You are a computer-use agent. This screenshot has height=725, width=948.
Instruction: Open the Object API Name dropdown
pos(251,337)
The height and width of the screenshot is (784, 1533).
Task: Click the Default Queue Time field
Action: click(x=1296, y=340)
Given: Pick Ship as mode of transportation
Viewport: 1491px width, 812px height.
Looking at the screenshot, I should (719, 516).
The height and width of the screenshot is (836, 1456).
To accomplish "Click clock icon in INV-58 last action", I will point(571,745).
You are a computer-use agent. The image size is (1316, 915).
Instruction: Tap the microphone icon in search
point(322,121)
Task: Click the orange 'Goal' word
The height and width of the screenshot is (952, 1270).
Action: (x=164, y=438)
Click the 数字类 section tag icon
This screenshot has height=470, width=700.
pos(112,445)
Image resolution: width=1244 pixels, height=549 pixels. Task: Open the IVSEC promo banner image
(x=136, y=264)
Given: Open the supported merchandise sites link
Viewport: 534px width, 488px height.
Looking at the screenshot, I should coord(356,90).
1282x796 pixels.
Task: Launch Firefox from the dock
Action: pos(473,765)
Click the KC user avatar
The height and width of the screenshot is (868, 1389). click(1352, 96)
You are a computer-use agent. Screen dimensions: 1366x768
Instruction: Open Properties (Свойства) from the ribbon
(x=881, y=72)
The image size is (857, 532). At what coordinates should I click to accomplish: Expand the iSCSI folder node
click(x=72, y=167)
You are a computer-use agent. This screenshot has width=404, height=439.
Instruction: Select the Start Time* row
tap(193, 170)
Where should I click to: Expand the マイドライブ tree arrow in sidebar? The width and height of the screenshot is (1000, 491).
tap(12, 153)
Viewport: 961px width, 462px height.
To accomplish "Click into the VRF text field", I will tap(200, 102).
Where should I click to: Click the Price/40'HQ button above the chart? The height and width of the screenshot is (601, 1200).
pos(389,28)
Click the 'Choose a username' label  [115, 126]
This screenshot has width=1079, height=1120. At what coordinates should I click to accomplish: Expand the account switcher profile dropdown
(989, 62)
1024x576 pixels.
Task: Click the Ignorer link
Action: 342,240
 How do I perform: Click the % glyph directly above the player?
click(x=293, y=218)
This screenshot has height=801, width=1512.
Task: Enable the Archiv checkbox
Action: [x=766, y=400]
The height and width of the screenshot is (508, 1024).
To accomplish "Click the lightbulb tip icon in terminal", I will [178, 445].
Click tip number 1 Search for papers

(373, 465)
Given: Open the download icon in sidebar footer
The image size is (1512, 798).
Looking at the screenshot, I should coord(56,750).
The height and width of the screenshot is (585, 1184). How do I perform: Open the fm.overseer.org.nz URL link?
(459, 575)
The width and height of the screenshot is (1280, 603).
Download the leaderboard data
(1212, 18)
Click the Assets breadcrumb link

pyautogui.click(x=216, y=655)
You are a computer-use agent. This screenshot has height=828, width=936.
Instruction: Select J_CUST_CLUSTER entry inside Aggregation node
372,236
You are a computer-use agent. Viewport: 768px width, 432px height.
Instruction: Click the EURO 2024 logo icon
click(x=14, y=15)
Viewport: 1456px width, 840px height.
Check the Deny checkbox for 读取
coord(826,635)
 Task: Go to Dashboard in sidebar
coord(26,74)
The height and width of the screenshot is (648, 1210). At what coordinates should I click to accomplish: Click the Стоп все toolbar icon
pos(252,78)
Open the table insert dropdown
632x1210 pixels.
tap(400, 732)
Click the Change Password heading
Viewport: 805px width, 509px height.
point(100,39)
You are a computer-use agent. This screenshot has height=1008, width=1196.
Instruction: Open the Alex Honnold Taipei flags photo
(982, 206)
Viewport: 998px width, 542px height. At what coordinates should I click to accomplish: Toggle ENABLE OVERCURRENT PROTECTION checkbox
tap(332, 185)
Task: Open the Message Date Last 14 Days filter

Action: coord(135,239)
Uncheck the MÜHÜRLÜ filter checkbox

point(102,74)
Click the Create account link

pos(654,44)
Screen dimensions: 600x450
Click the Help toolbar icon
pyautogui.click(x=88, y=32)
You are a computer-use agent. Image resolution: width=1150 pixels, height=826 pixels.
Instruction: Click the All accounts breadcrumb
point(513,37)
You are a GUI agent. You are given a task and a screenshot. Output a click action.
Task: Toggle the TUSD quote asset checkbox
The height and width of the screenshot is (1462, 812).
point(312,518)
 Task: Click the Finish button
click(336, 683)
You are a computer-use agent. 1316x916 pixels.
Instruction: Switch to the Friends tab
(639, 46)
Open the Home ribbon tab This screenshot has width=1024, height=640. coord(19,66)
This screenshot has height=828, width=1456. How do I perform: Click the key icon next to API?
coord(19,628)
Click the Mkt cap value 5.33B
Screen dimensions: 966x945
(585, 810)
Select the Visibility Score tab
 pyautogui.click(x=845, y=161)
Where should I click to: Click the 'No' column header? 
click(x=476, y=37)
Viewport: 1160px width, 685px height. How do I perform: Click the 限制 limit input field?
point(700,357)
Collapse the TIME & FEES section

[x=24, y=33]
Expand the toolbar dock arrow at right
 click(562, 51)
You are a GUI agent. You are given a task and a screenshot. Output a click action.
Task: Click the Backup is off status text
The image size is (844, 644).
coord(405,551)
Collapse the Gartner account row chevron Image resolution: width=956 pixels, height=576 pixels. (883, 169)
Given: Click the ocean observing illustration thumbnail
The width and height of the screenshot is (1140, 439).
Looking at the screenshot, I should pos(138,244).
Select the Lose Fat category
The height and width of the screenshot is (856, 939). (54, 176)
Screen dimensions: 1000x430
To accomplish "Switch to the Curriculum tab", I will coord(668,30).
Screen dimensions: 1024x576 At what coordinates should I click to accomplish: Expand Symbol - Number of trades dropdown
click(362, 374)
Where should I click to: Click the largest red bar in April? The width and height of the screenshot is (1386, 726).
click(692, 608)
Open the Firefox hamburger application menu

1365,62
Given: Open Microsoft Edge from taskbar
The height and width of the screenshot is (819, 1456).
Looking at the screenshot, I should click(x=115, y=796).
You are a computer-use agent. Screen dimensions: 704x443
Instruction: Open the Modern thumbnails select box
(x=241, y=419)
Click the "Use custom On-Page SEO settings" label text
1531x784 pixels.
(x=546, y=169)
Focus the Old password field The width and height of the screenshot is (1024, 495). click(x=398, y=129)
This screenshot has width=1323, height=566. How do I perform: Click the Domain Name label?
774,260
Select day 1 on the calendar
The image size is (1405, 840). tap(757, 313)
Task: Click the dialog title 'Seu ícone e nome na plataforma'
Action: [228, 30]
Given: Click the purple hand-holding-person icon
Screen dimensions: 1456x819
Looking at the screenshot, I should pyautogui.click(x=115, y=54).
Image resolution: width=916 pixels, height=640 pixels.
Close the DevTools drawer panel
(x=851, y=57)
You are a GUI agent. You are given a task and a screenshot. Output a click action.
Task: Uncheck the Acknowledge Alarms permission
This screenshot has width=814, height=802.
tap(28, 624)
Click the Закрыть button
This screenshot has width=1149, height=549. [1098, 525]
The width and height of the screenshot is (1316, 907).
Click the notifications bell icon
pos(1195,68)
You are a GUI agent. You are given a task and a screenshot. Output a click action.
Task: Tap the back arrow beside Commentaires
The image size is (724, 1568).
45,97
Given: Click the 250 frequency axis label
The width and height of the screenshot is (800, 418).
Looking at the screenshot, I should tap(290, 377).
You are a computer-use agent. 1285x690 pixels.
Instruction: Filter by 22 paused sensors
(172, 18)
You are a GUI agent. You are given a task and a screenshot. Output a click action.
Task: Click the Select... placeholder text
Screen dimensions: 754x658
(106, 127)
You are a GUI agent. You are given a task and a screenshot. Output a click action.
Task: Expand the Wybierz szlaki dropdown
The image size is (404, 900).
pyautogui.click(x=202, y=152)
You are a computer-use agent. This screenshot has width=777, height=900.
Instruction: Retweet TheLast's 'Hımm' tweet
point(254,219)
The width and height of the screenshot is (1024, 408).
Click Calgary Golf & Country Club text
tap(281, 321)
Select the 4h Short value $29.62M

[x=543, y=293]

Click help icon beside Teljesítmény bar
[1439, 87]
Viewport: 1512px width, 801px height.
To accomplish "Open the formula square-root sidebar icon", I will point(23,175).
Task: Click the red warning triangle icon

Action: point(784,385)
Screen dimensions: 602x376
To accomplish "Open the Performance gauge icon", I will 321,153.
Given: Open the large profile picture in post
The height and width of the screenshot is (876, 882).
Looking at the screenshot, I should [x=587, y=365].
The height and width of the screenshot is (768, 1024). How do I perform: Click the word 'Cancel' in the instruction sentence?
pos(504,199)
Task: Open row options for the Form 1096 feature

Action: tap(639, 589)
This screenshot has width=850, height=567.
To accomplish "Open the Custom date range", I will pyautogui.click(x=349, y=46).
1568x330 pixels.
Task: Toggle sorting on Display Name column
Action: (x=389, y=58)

Task description:
Reproduce the data from its beginning through the line that contains "will tap(200, 102).", substituting "Command" for every "Instruction" and leaving all else unchanged.

Written answer:
You are a computer-use agent. This screenshot has height=725, width=948.
Command: Open the Object API Name dropdown
pos(251,337)
The height and width of the screenshot is (784, 1533).
Task: Click the Default Queue Time field
Action: click(x=1296, y=340)
Given: Pick Ship as mode of transportation
Viewport: 1491px width, 812px height.
Looking at the screenshot, I should (719, 516).
The height and width of the screenshot is (836, 1456).
To accomplish "Click clock icon in INV-58 last action", I will point(571,745).
You are a computer-use agent. The image size is (1316, 915).
Command: Tap the microphone icon in search
point(322,121)
Task: Click the orange 'Goal' word
The height and width of the screenshot is (952, 1270).
Action: (x=164, y=438)
Click the 数字类 section tag icon
This screenshot has height=470, width=700.
pos(112,445)
Image resolution: width=1244 pixels, height=549 pixels. Task: Open the IVSEC promo banner image
(x=136, y=264)
Given: Open the supported merchandise sites link
Viewport: 534px width, 488px height.
Looking at the screenshot, I should coord(356,90).
1282x796 pixels.
Task: Launch Firefox from the dock
Action: pos(473,765)
Click the KC user avatar
The height and width of the screenshot is (868, 1389). click(1352, 96)
You are a computer-use agent. Screen dimensions: 1366x768
Command: Open Properties (Свойства) from the ribbon
(x=881, y=72)
The image size is (857, 532). At what coordinates should I click to accomplish: Expand the iSCSI folder node
click(x=72, y=167)
You are a computer-use agent. This screenshot has width=404, height=439.
Command: Select the Start Time* row
tap(193, 170)
Where should I click to: Expand the マイドライブ tree arrow in sidebar? The width and height of the screenshot is (1000, 491).
tap(12, 153)
Viewport: 961px width, 462px height.
To accomplish "Click into the VRF text field", I will tap(200, 102).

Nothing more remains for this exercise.